:: INFORMATION GIVEN ::
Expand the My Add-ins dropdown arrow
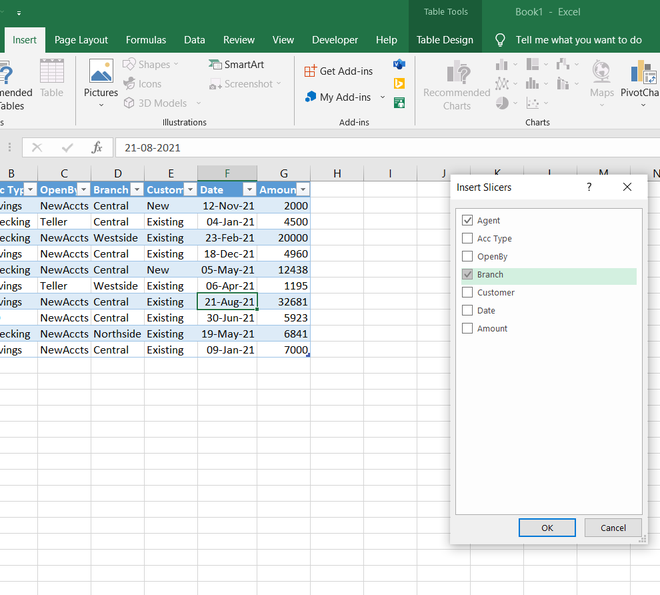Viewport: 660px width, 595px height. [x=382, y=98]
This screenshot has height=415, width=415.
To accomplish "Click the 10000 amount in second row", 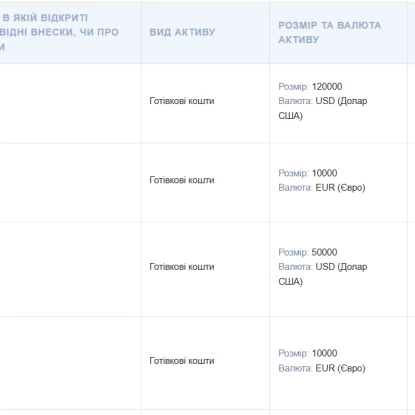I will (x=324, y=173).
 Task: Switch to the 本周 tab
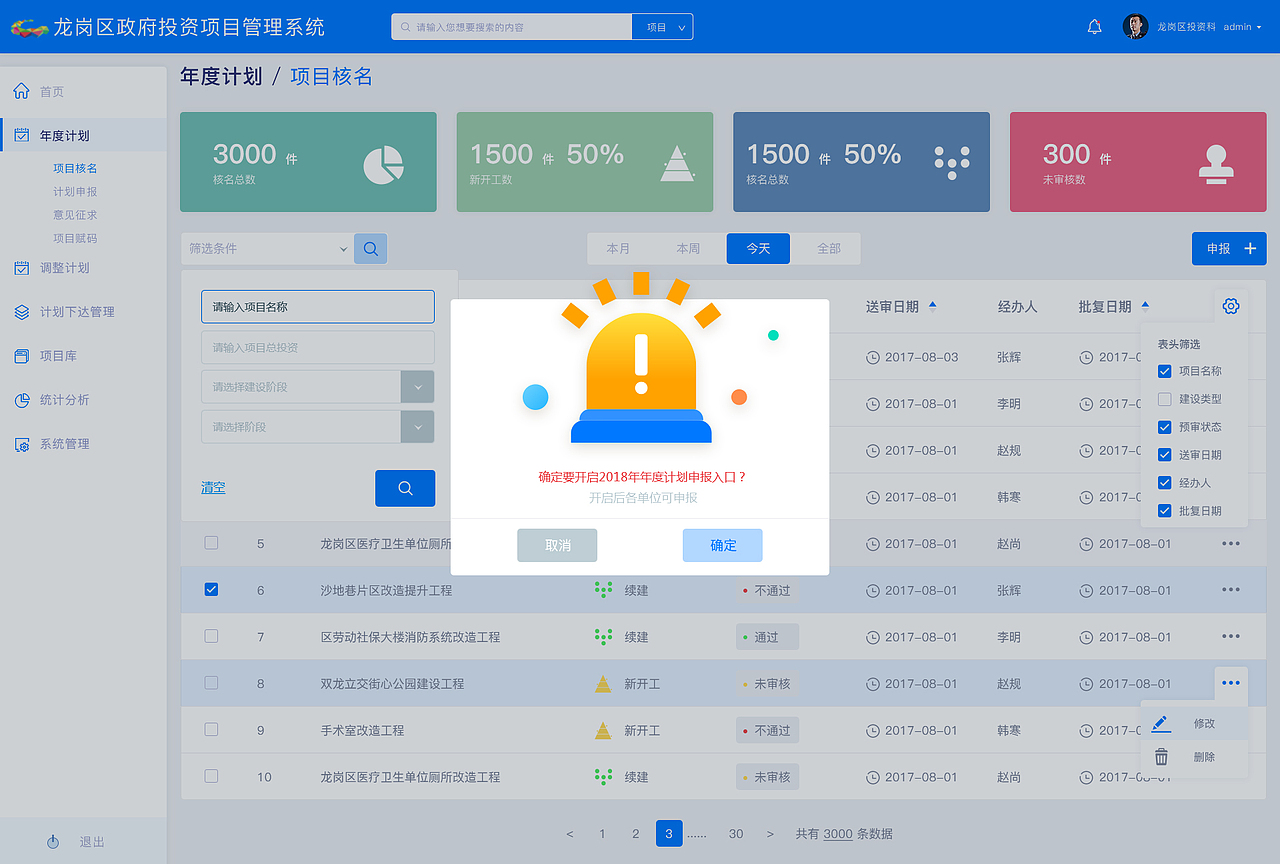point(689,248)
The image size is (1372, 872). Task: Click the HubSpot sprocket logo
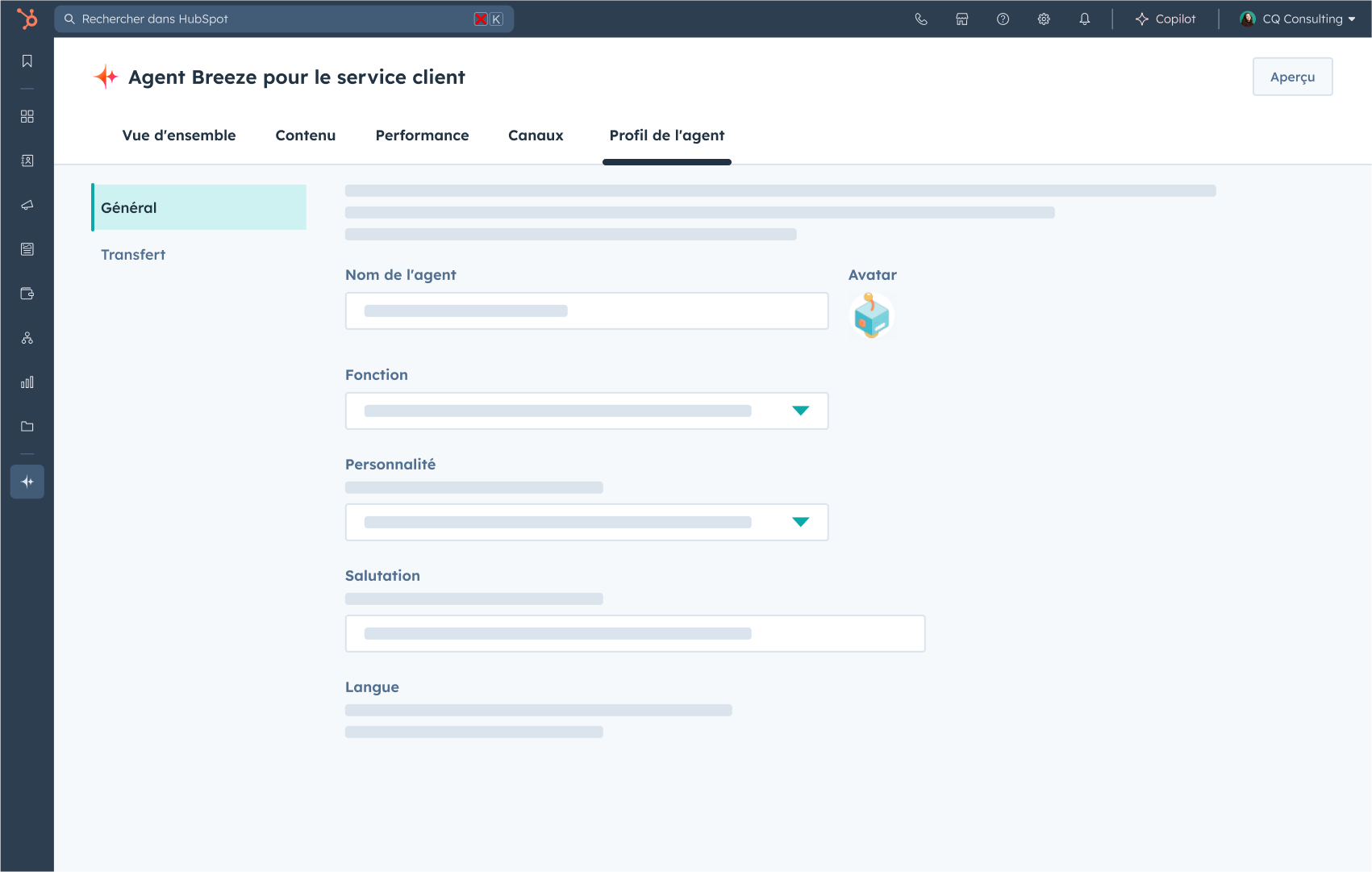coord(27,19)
:::
- [WORK TO DO] Reproduce the lines of the records, starting with the line that contains "The image size" and continuing through the end of the records, omitting the pictures.

- [FULL RESPONSE]
The image size is (1372, 872). Task: Click the HubSpot sprocket logo
coord(27,19)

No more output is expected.